Cami Mayans aportó su visión sobre la presión publicitaria y la comparación que imponen las marcas. Comentó que, a veces, las campañas incentivan a mostrarse más pero al mismo tiempo envían mensajes como “cuidate las estrías y la piel”, lo que puede hacer que quien antes no prestaba atención empiece a notar estrías o celulitis e incorpore nuevas inseguridades con el paso de los años.

Anita Espósito compartió que la inseguridad corporal la llevó a rechazar invitaciones a la playa o la pileta: no tenía la valentía ni la comodidad para exponerse y por eso evitaba esas situaciones. Añadió que construir una relación sana con el propio cuerpo exige un trabajo sostenido.

Desde otra perspectiva, Lucas Spadafora recordó que los juicios no desaparecen: siempre hay algo que comentar sobre un cuerpo. En su caso, dijo, la crítica fue por estar demasiado flaco, con su entorno interpretándolo como un problema de salud cuando en realidad era su contextura. Subrayó que la crítica afecta a cualquiera, independientemente del tipo de cuerpo.

El panel debatió cómo los modelos de perfección refuerzan la comparación constante. Popgold señaló que se impone un modelo de referencia —como el de figuras públicas— que hace que todos encuentren motivos para sentirse insuficientes, ilustrando la presencia continua de estándares poco realistas en la vida cotidiana.

En ese marco, la intervención de Daniela Celis fue directa y emotiva. Explicó entre lágrimas que su cuerpo cambió mucho desde que fue madre y que no se siente cómoda con esos cambios. Contó que, desde su llegada, no se metió al mar y que tiene marcas propias del embarazo, como cicatrices por cesárea, estrías y celulitis, tras haber pasado por dos embarazos.

Celis describió cómo los cambios físicos y la exposición diaria le afectan: cuando se amamanta, los pezones pueden modificarse y eso plantea dudas sobre qué traje de baño elegir, qué cubrir y qué le queda bien. Dijo que su inseguridad la llevó a evitar las fotos: por ejemplo, el día anterior estuvo tomando sol una hora y no permitió que le sacaran fotos porque no se sentía cómoda y prefería irse.

Tras su testimonio, el equipo respondió con comprensión. Juli Castro resaltó que estos sentimientos son muy comunes y especialmente entendibles después de un parto doble: fuera se puede percibir belleza y actitud, pero desde adentro la percepción es distinta y puede resultar abrumadora, por lo que esa angustia también es normal.
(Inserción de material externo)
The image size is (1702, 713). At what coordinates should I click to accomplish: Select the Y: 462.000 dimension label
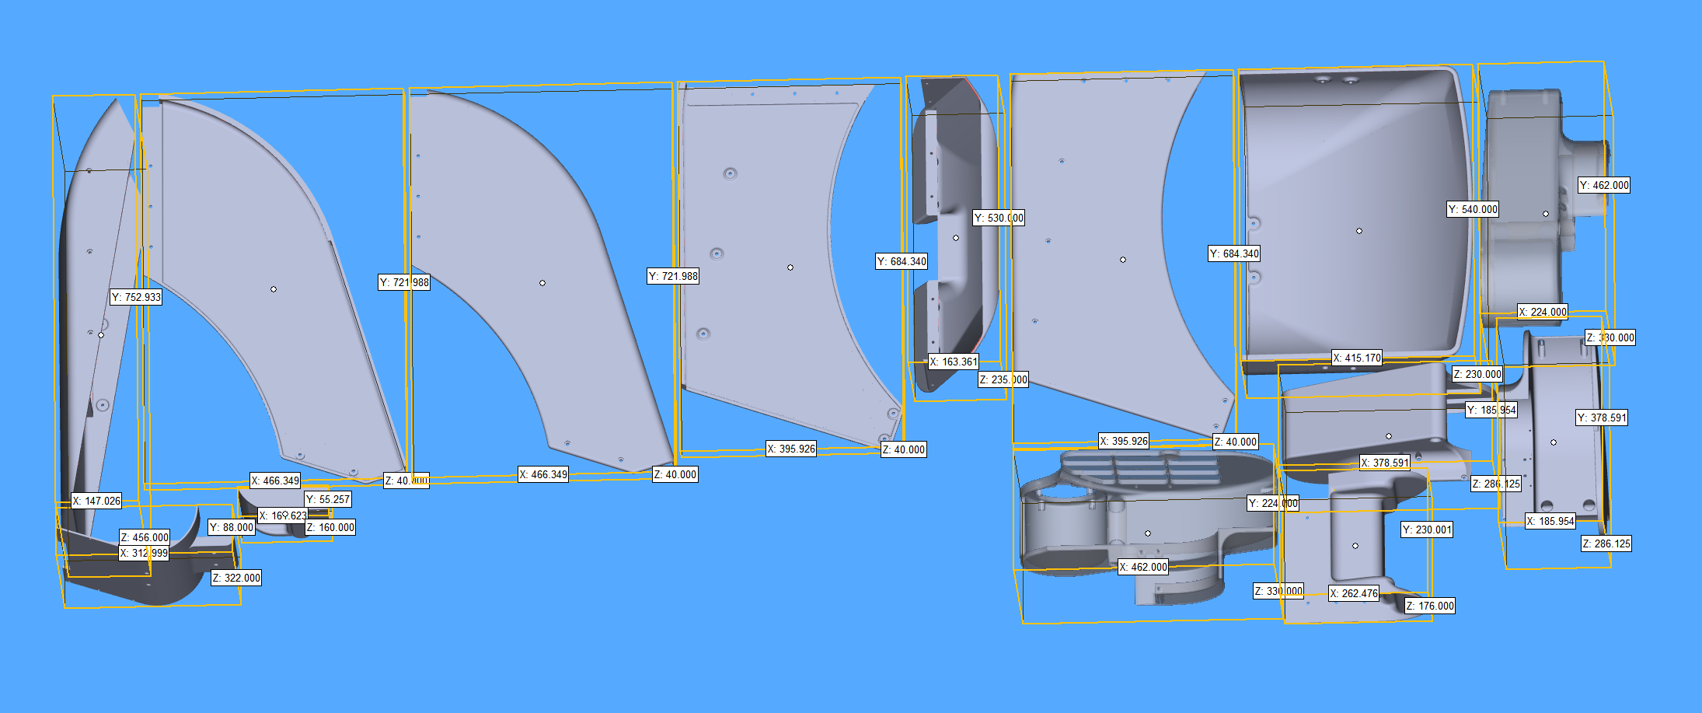click(x=1604, y=185)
Las lágrimas y el relato de Celis expresaron la experiencia de muchas mujeres que, luego de ser madres, enfrentan dificultades para sentirse a gusto con su cuerpo frente a la mirada ajena. Su sinceridad visibilizó una vivencia silenciosa que se repite en la playa y en la vida cotidiana, poniendo en evidencia la necesidad de mayor empatía y reflexión sobre los estándares estéticos.